━━━━━ PROVIDED RECORDS

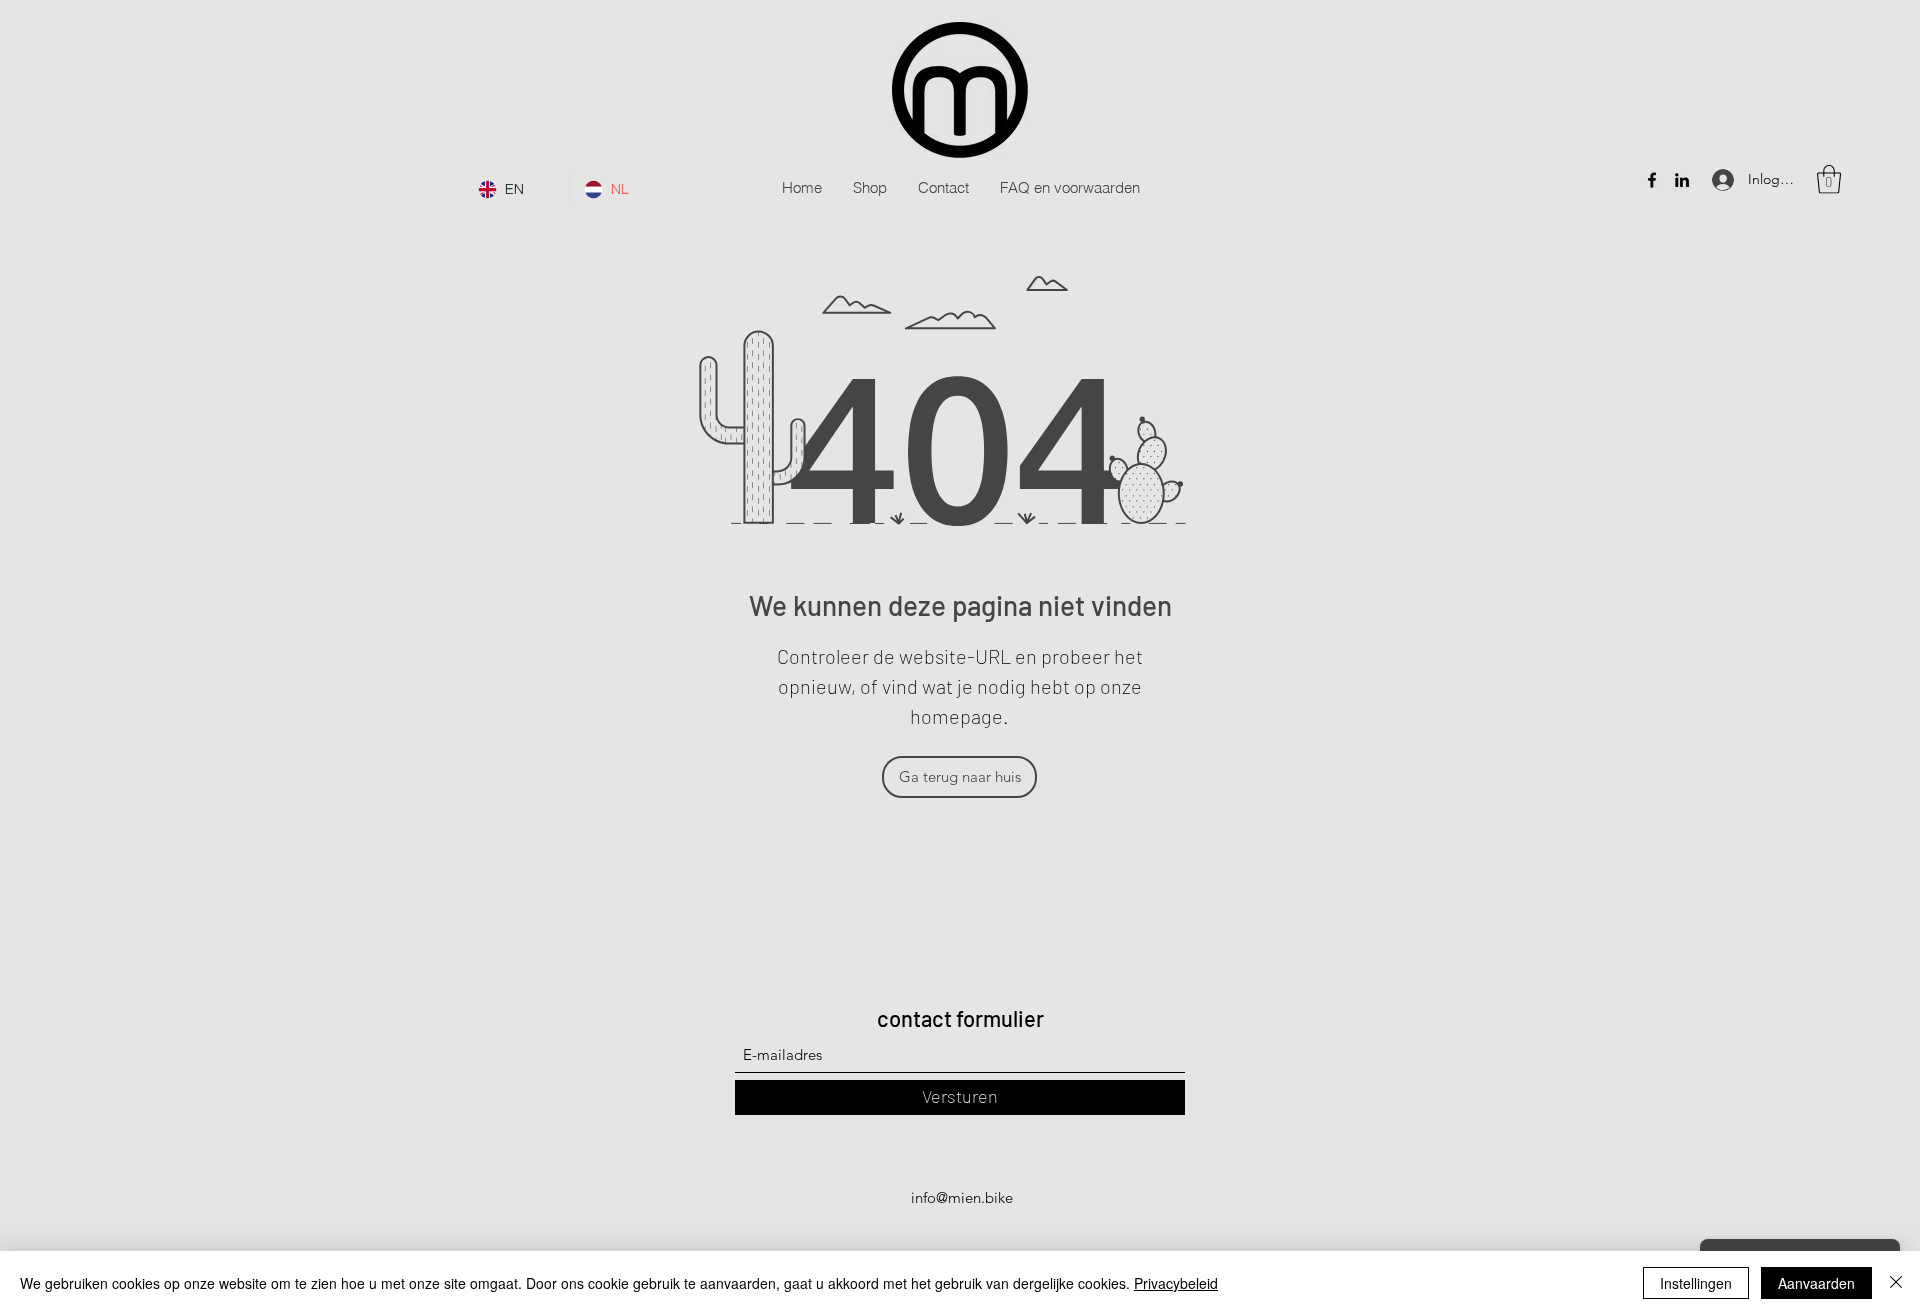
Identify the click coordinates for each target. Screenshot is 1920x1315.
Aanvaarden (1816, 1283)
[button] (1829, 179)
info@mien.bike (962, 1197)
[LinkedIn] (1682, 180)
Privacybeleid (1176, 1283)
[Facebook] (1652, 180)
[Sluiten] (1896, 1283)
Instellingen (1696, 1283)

━━━━━━━━━━
━━━━━ PROVIDED RECORDS

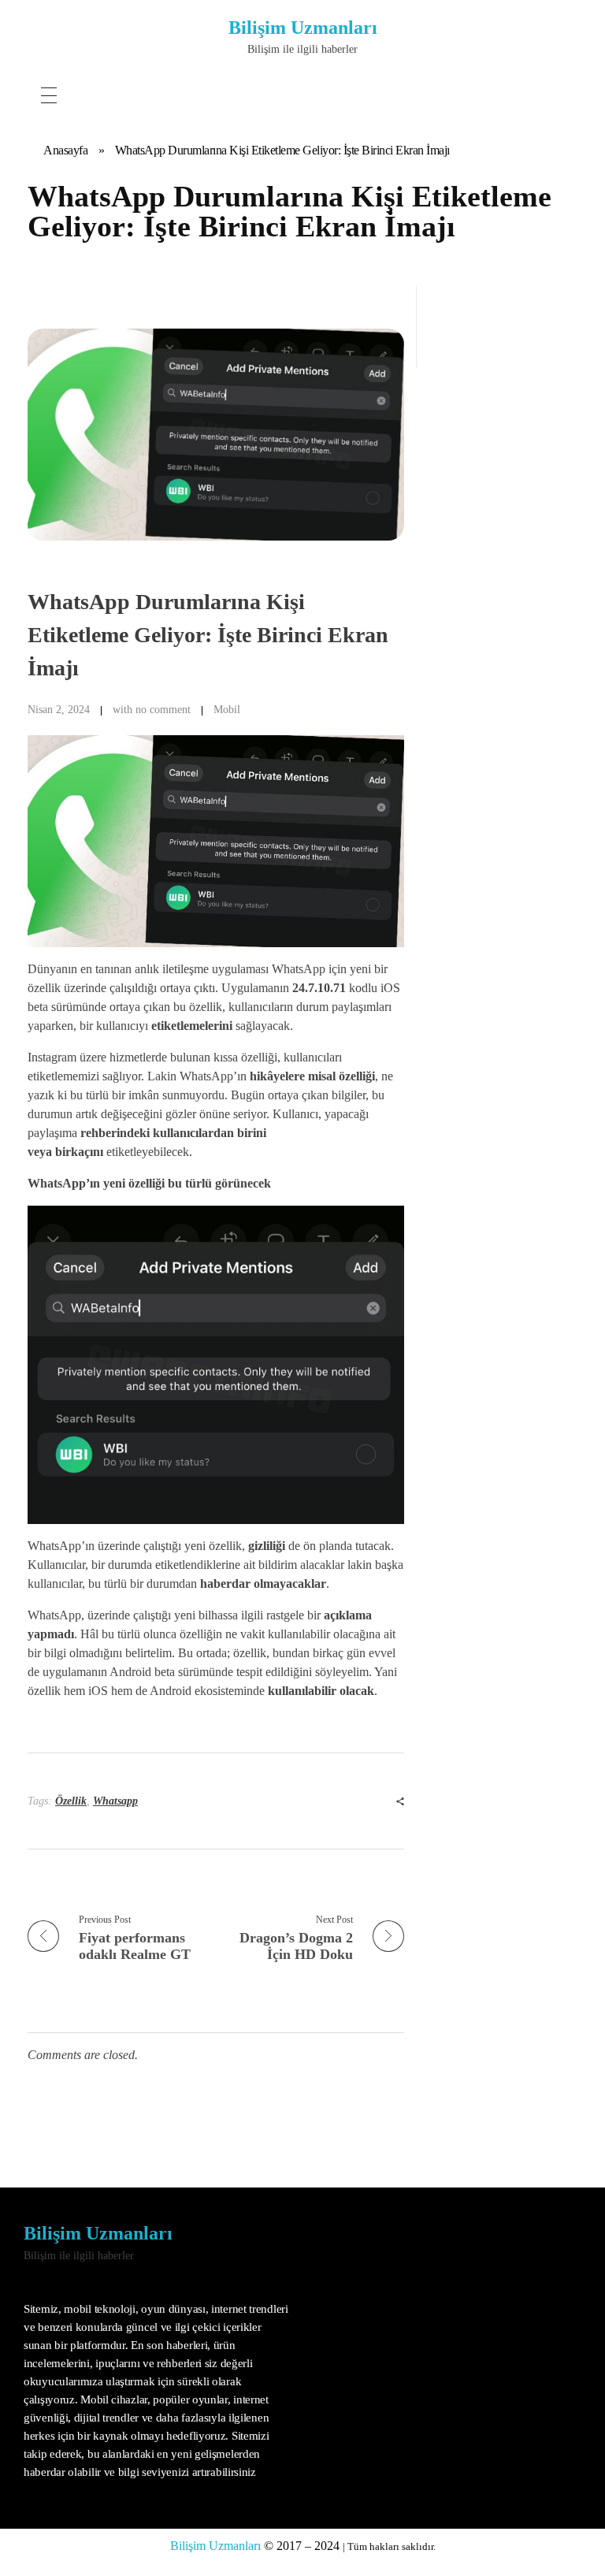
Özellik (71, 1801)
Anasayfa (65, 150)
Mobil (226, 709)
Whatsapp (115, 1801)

━━━━━━━━━━

- WHAT IS NEEDED -
Above are the entries. Copy exactly the part that opens with the line containing "Identify the click" and closes with the line containing "Instellingen (1696, 1283)", and no more.

- OUTPUT FOR THIS EXERCISE -
Identify the click coordinates for each target. Screenshot is 1920x1315.
Aanvaarden (1816, 1283)
[button] (1829, 179)
info@mien.bike (962, 1197)
[LinkedIn] (1682, 180)
Privacybeleid (1176, 1283)
[Facebook] (1652, 180)
[Sluiten] (1896, 1283)
Instellingen (1696, 1283)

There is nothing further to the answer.